The day was already made special when my cousins, and of course my beautiful wife, were able to come down and witness the world of autocross that I've been living in for the past 6 years. They were able to get some great footage and photos of me in my 3rd race in the new roadster, but first on the new tires. Check out that footage and other cool content by @anewyorkstory, @amazinglifeofm, and @aubreelise on Instagram!
It has been a month since the last Cal Club autocross and I was definitely itching to get back on course with the Miata. The Bridgestone RE71R's were installed and extremely green (i.e. never touched the road until this race). I was already familiar with the grip levels of these tires in this condition from just a year ago in my 2012 VW GTI in a Match Tour Race in San Diego's Qualcomm Stadium, and the results were very pleasing as can be seen from my reaction at the end of my final run.
So getting into the race, my first run went very smoothly and I did not have any mistakes which allowed me to take the early lead of 4 with a 55.991 sec run. Tom Frecentese, whom is the current C-Street leader in Cal Club, is the competitor I was battling all day for the win. He landed a 55.646 but had a cone which brought a 2 second time penalty. So by raw time, he definitely had me, but needed to stay clean for it to count. I was nodding my head at my first run as I felt good in the car. I will later realize that feeling good and comfortable means that I am not pushing this car to its absolute limits yet.

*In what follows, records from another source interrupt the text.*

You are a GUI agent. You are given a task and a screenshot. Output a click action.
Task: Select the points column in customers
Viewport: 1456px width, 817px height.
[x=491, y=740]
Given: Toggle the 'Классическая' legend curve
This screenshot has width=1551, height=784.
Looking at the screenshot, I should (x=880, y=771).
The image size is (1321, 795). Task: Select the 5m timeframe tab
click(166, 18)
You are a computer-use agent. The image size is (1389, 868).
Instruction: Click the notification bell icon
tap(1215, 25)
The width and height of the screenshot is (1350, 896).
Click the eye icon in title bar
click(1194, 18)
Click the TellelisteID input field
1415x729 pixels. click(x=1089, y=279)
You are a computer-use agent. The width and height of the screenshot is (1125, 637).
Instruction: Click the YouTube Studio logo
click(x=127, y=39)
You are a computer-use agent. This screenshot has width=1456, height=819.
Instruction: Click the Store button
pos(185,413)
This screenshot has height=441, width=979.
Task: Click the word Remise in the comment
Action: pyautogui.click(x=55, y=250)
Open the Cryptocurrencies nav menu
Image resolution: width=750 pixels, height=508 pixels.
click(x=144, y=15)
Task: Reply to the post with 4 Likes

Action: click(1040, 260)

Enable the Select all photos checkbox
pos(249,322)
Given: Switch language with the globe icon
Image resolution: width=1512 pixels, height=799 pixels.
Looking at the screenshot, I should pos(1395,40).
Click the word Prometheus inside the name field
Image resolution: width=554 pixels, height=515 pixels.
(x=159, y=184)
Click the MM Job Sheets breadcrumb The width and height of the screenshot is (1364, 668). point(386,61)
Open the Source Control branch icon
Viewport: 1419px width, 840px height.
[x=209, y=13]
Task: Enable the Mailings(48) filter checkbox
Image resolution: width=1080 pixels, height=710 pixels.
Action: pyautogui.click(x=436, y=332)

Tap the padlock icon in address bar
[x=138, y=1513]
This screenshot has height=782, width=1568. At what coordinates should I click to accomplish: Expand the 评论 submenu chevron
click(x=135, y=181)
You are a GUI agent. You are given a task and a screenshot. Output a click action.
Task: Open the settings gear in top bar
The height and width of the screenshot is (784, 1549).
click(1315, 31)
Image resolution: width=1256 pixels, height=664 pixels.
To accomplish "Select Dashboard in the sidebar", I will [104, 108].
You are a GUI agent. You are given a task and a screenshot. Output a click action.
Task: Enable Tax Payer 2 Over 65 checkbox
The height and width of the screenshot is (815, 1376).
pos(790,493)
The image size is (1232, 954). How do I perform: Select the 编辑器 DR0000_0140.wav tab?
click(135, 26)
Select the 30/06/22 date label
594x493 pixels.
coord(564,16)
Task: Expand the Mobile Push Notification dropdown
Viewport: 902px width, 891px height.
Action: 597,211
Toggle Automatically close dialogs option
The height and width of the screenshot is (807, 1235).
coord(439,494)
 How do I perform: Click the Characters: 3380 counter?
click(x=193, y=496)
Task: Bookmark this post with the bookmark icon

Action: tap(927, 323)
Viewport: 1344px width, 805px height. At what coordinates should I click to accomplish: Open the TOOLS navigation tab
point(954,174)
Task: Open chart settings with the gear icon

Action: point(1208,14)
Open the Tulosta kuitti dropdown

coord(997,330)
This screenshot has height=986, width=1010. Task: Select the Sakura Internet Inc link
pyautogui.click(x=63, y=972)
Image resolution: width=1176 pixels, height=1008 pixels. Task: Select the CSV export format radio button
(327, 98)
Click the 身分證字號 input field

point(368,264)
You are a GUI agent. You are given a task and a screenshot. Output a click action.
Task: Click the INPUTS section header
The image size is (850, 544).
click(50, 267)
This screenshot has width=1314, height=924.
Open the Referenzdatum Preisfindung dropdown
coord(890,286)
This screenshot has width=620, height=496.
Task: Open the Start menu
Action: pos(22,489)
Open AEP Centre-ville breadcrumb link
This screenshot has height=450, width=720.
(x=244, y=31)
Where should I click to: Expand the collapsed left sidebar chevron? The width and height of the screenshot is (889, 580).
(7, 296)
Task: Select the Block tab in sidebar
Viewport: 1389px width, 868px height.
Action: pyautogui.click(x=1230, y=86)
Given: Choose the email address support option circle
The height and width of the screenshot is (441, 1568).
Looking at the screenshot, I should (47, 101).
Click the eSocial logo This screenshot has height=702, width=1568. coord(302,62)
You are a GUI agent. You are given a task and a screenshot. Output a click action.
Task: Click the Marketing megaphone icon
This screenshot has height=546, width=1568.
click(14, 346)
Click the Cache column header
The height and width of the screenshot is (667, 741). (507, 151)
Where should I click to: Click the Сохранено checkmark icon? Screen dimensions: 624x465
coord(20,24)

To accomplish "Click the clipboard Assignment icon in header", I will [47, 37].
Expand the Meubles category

Moving onto run 2 of 4, I decided to change a few things related mainly to my shifting on course to try and maximize as much speed in each gear. This course was very smooth in-terms of driving line, but had key elements at the brink of the rev limit in the ND Miata which caused some serious consideration for me on shift points. This run would turn out to be slightly slower than the first by 0.070 seconds but with a cone penalty. It wouldn't matter since it was a slower raw time anyway, but this would be the beginning of a bad day in-terms of mental mistakes made on course. Tom also made some mistakes on his 2nd run, so at this point I was actually still in the lead.
Run 3 of 4 was where things got interesting very quickly in the first 10 seconds into the run. As I was accelerating out of the early slalom section, toward the chicane, I decided to shift up to 3rd beforehand to try and carry that speed into and out of that corner. The issue was, I ended up hitting 5th gear and by quickly trying to get back into 3rd, I missed my turn-in by a fraction of a second with the addition of carrying too much speed into it. I ended up losing the rear end, but caught it which induced a reaction in the other direction for which I had to catch again quickly or the corner workers would have had a rough day cleaning up that section. All of that craziness can be found on my Instagram page @mp23racing. I ended up blowing the lap early, and just made it across the finish with a 58.516 sec run. This would obviously not be the fastest of the day, and at that time, Tom had laid down a clean 55.412 sec run. This would propel Tom into the lead, with me trailing by 0.579 seconds from first place.
On the final competition run, I wanted to try and fix one too many things at once, and I really just needed a fast and clean run. I definitely felt I could better my first run time of 55.991 so I decided to leave my shift points the same as what I was trying to do on my 3rd run. I made it through 60% of the course until I hit a cone on the exit of the chicago box corner right before the long right hand sweeper. At this point, I already knew the run was a bust and I would not be able to contend for the win. I did come across the line with a faster raw time (55.720), but this would not have taken the win regardless of the cone being hit.
I will say it was a very annoying day for me since I knew the speed was there, but I did not take full advantage until I drove during extra "fun" runs in the afternoon where I knocked off nearly 0.9 seconds from my fastest competition run. All that can be taken away from a loss are the lessons learned, and how to apply them for the future. I just know that with the National Championships coming in less than two months, I need to isolate these mental mistakes and start driving more aggressively since the platform is so much different than my previous heavier FWD autoX car. This next Cal Club race in August will be a wake up call for sure, but I will be ready!